All pictures are to be omitted while the lines starting at the line with "Click the chevron" and ending at the line with "Viewport: 1226px width, 670px height." in the material below are retyped exactly, both ends included.
------
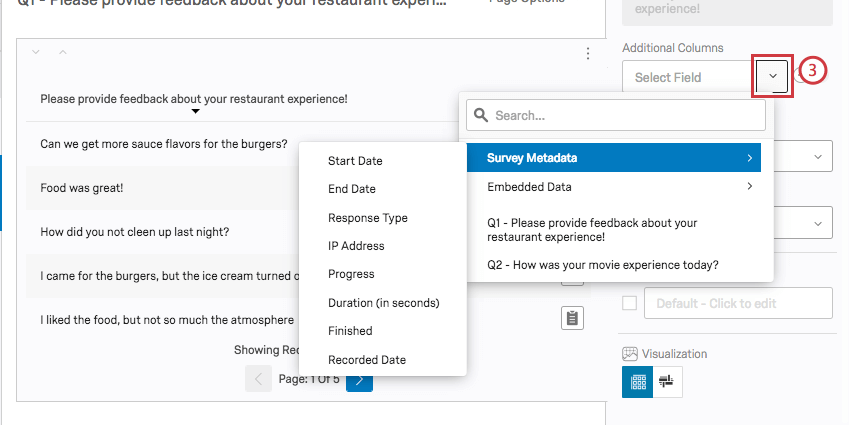Go to the next page of records
Screen dimensions: 850x425
click(359, 379)
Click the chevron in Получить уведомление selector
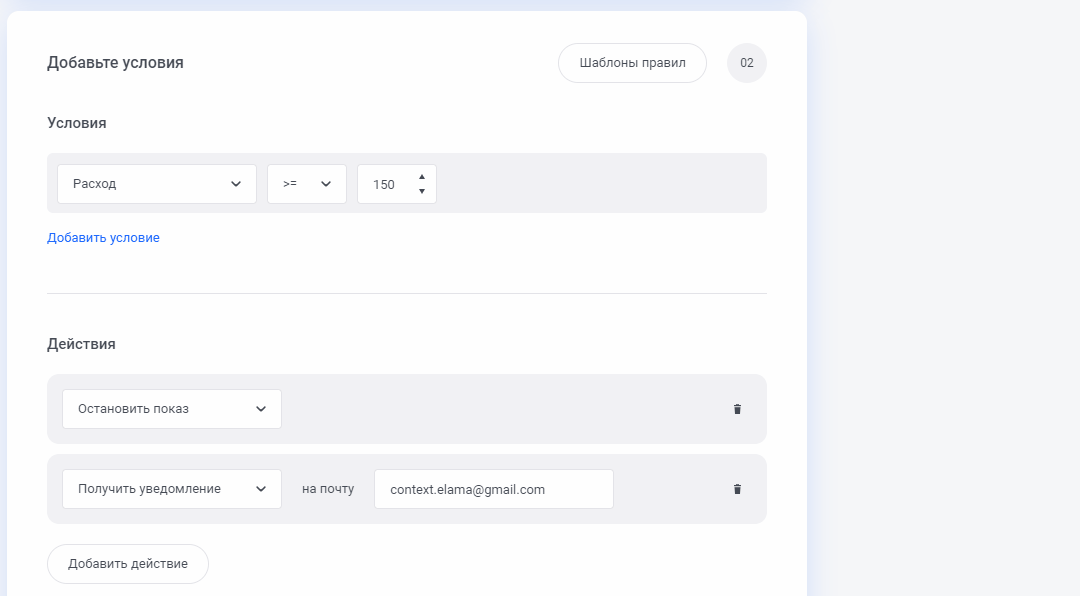This screenshot has width=1080, height=596. click(x=261, y=489)
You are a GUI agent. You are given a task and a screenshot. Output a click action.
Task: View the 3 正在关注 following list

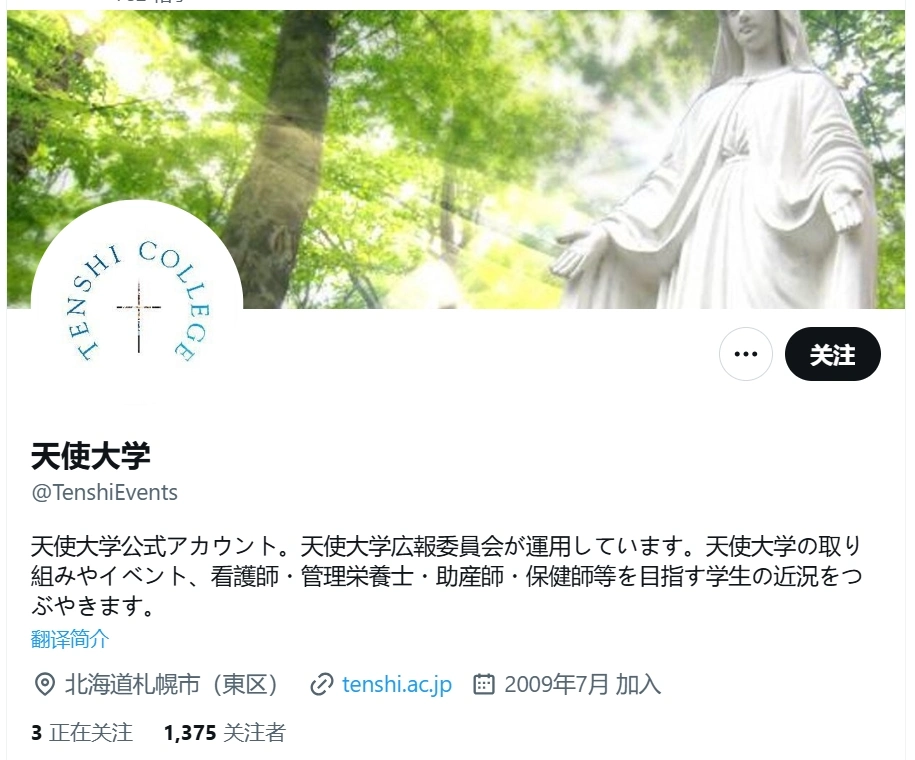point(82,733)
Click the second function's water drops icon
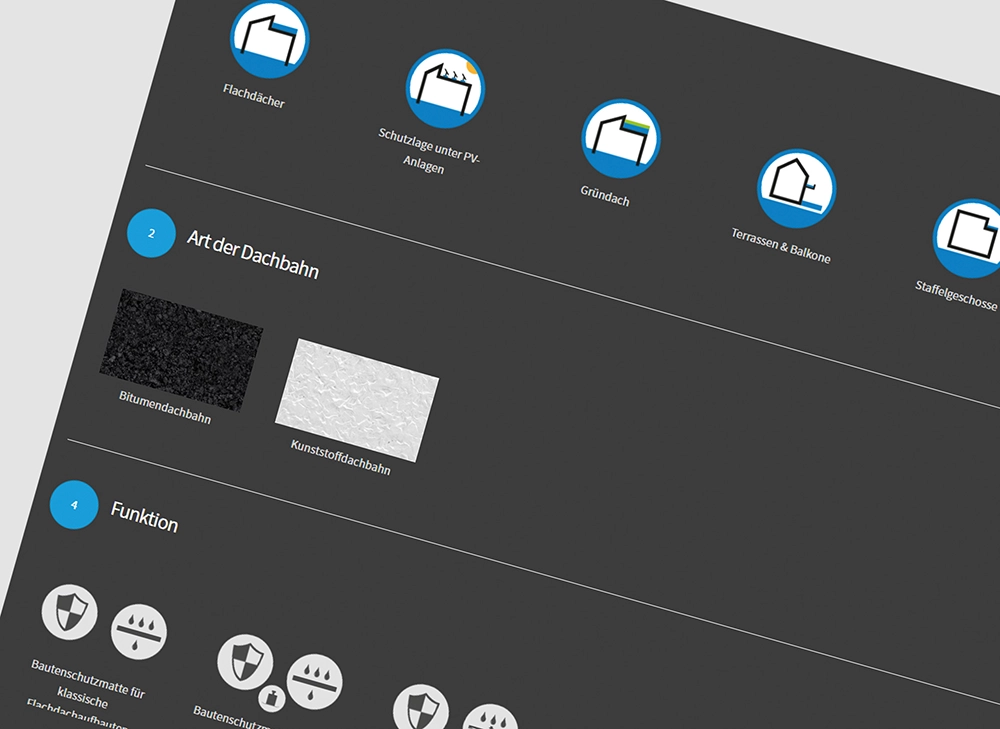This screenshot has width=1000, height=729. coord(315,682)
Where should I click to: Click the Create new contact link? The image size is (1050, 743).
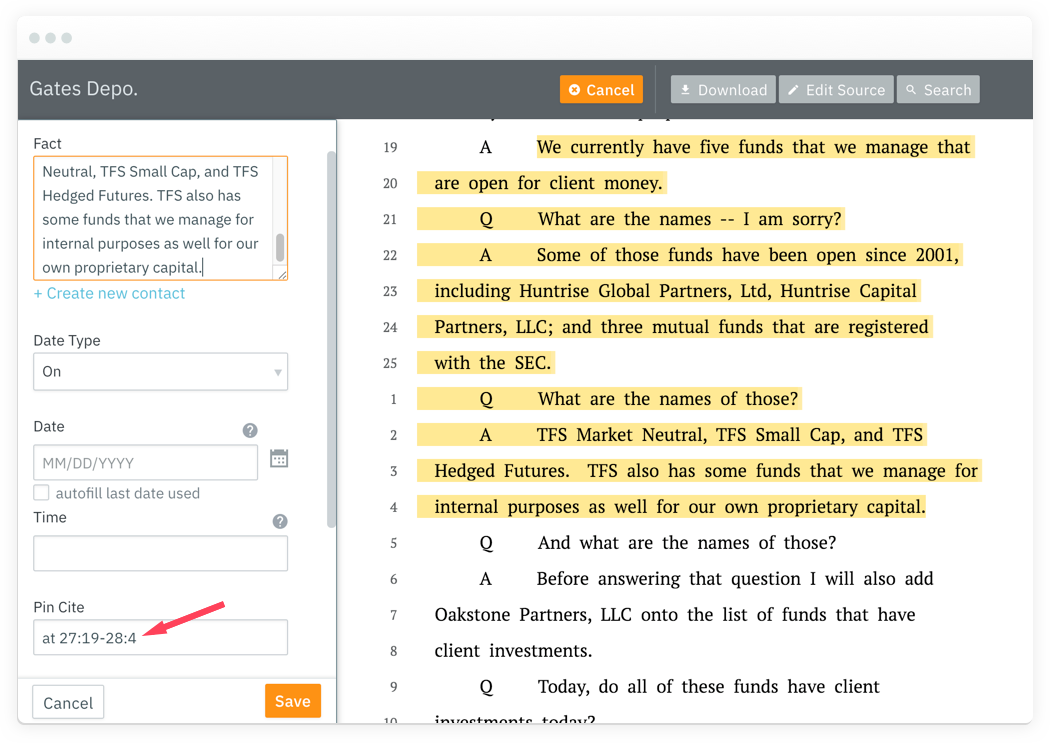[109, 294]
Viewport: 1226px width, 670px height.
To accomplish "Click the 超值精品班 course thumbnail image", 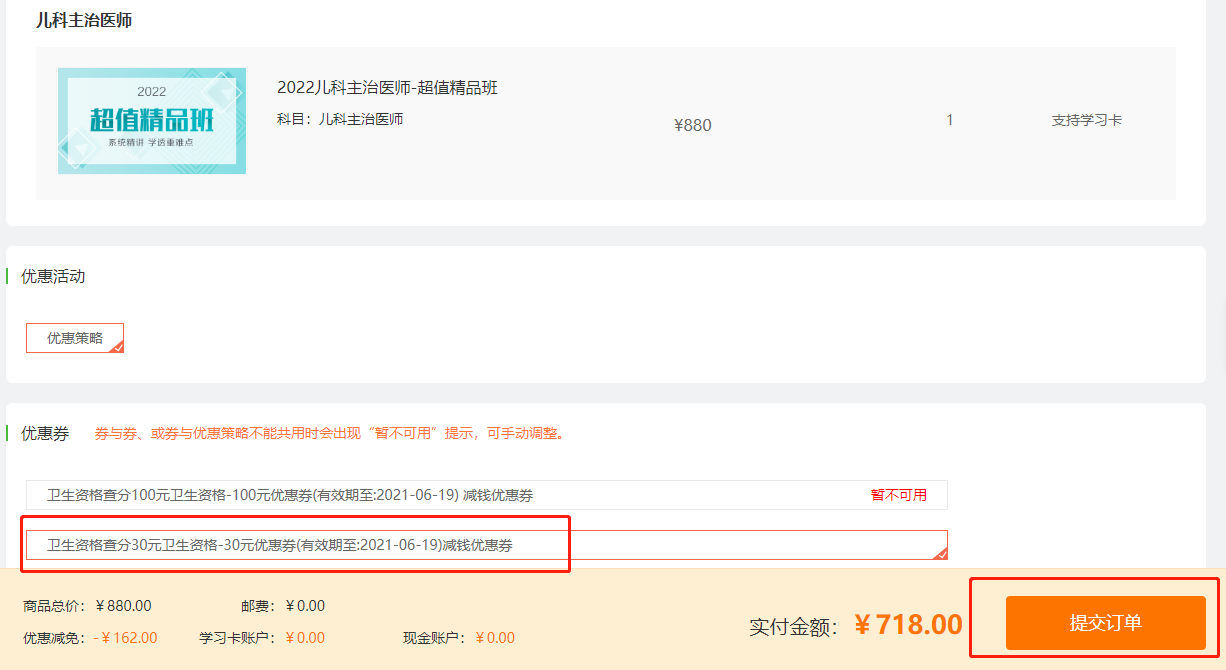I will 151,121.
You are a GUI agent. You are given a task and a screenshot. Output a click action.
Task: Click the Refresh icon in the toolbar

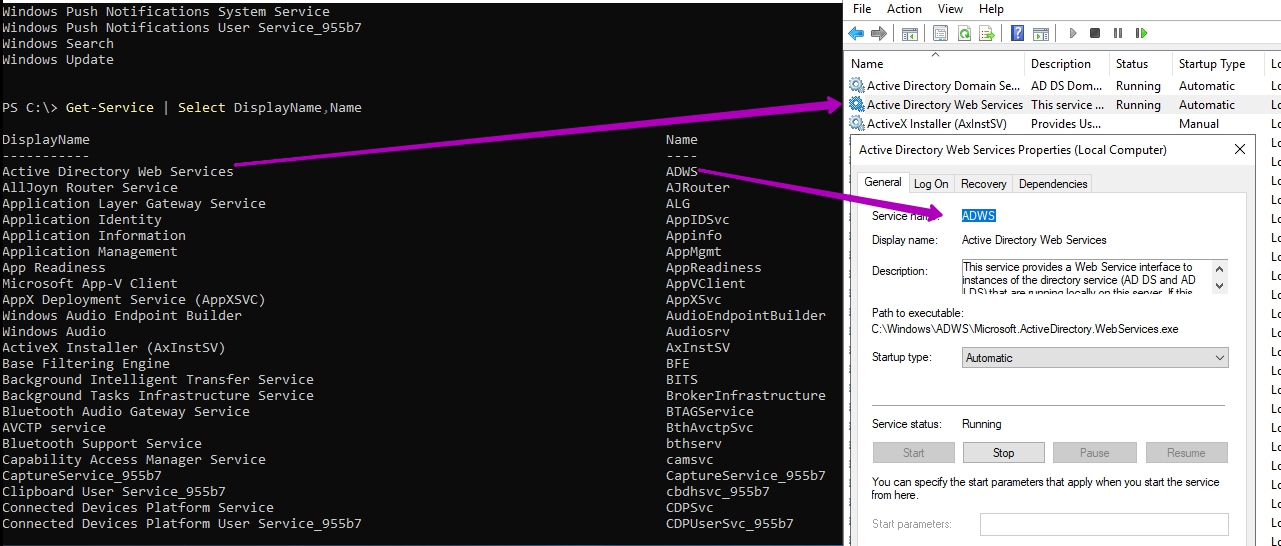click(x=964, y=33)
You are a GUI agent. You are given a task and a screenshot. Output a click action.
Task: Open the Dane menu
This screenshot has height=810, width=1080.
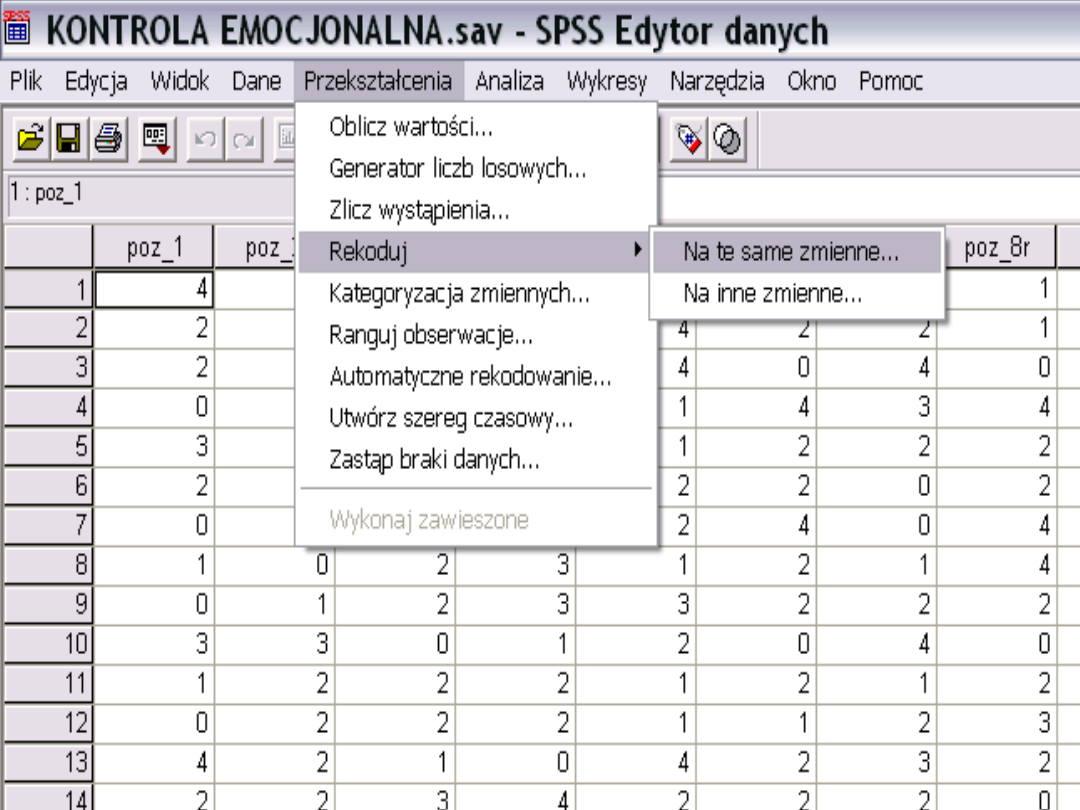(x=256, y=81)
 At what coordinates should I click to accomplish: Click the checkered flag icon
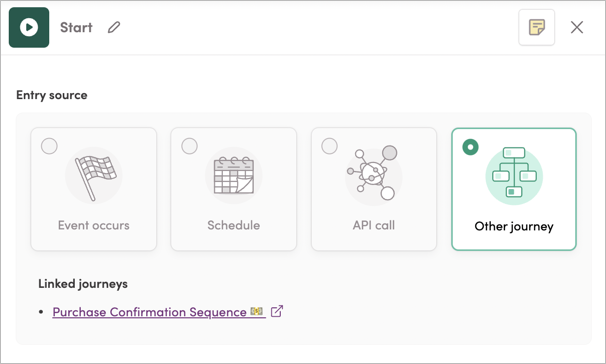[x=94, y=176]
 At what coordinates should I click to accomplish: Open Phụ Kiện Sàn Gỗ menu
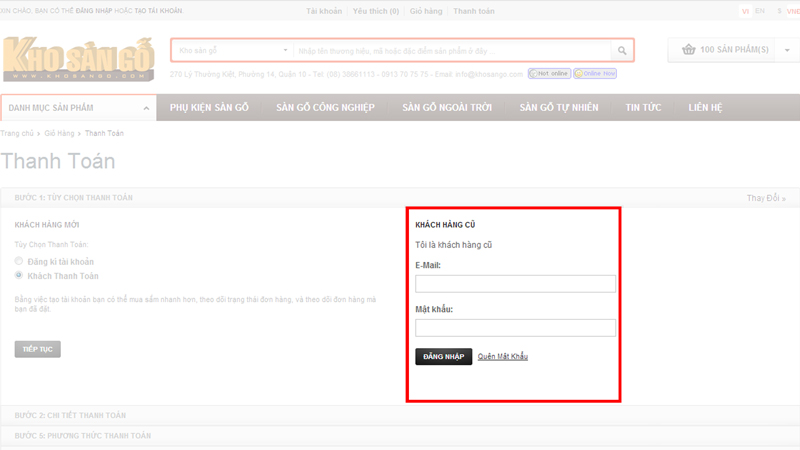[209, 107]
------
EXERCISE OUTPUT
Click the chevron in Получить уведомление selector
This screenshot has width=1080, height=596. click(x=261, y=489)
You are a GUI agent. You are given a task and a screenshot. Output a click action.
Task: View the 3 正在关注 following list

point(82,733)
Click the second function's water drops icon
This screenshot has width=1000, height=729. coord(315,682)
Where should I click to: Click the Create new contact link? The image size is (1050, 743).
[109, 294]
Viewport: 1226px width, 670px height.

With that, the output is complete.